Aim of the task:
Please pick up the mailing-list message about PAGEOUT_IO_SYNC stalls, shown first below, and write on from where it stops. The data that follows is separate from it.
## Start Selected excerpt
From: Mel Gorman <mel@csn.ul.ie>
To: KOSAKI Motohiro <kosaki.motohiro@jp.fujitsu.com>
Cc: Wu Fengguang <fengguang.wu@intel.com>,
Andrew Morton <akpm@linux-foundation.org>,
stable@kernel.org, Rik van Riel <riel@redhat.com>,
Christoph Hellwig <hch@infradead.org>,
"linux-kernel@vger.kernel.org" <linux-kernel@vger.kernel.org>,
"linux-fsdevel@vger.kernel.org" <linux-fsdevel@vger.kernel.org>,
"linux-mm@kvack.org" <linux-mm@kvack.org>,
Dave Chinner <david@fromorbit.com>,
Chris Mason <chris.mason@oracle.com>,
Nick Piggin <npiggin@suse.de>,
Johannes Weiner <hannes@cmpxchg.org>,
KAMEZAWA Hiroyuki <kamezawa.hiroyu@jp.fujitsu.com>,
Andrea Arcangeli <aarcange@redhat.com>,
Minchan Kim <minchan.kim@gmail.com>, Andreas Mohr <andi@lisas.de>,
Bill Davidsen <davidsen@tmr.com>,
Ben Gamari <bgamari.foss@gmail.com>
Subject: Re: Why PAGEOUT_IO_SYNC stalls for a long time
Date: Wed, 28 Jul 2010 14:10:17 +0100 [thread overview]
Message-ID: <20100728131017.GI5300@csn.ul.ie> (raw)
## End Selected excerpt
## Start Provided material
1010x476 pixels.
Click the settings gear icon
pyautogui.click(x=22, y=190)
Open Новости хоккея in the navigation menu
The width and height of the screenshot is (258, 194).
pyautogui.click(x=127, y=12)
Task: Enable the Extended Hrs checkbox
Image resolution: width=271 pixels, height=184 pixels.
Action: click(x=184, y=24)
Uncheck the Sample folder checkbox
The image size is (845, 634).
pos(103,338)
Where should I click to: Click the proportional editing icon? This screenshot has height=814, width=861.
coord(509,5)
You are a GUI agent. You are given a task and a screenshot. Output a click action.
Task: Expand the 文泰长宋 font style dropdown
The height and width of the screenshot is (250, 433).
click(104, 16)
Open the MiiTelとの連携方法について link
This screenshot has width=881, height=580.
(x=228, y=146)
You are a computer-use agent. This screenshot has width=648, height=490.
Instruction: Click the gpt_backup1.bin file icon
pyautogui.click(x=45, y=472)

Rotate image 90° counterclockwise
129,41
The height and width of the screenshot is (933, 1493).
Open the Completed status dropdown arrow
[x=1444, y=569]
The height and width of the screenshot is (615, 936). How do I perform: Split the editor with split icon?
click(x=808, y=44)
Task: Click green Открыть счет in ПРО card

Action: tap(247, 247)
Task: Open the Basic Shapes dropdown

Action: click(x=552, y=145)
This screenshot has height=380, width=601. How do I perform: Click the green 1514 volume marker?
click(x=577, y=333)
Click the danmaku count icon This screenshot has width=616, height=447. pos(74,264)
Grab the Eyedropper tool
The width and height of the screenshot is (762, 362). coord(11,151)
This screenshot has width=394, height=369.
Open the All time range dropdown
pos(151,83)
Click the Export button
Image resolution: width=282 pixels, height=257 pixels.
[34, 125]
## End Provided material
Result:
In-Reply-To: <20100728191322.4A85.A69D9226@jp.fujitsu.com>
On Wed, Jul 28, 2010 at 08:40:21PM +0900, KOSAKI Motohiro wrote:
> In this week, I've tested some IO congested workload for a while. and probably
> I did reproduced Andreas's issue.
>
> So, I would like to explain current lumpy reclaim how works and why so much sucks.
>
>
> 1. Now isolate_lru_pages() have following pfn neighber grabbing logic.
>
> for (; pfn < end_pfn; pfn++) {
> (snip)
> if (__isolate_lru_page(cursor_page, mode, file) == 0) {
> list_move(&cursor_page->lru, dst);
> mem_cgroup_del_lru(cursor_page);
> nr_taken++;
> nr_lumpy_taken++;
> if (PageDirty(cursor_page))
> nr_lumpy_dirty++;
> scan++;
> } else {
> if (mode == ISOLATE_BOTH &&
> page_count(cursor_page))
> nr_lumpy_failed++;
> }
> }
>
> Mainly, __isolate_lru_page() failure can be caused following reasons.
> (1) the page have already been freed and is in buddy.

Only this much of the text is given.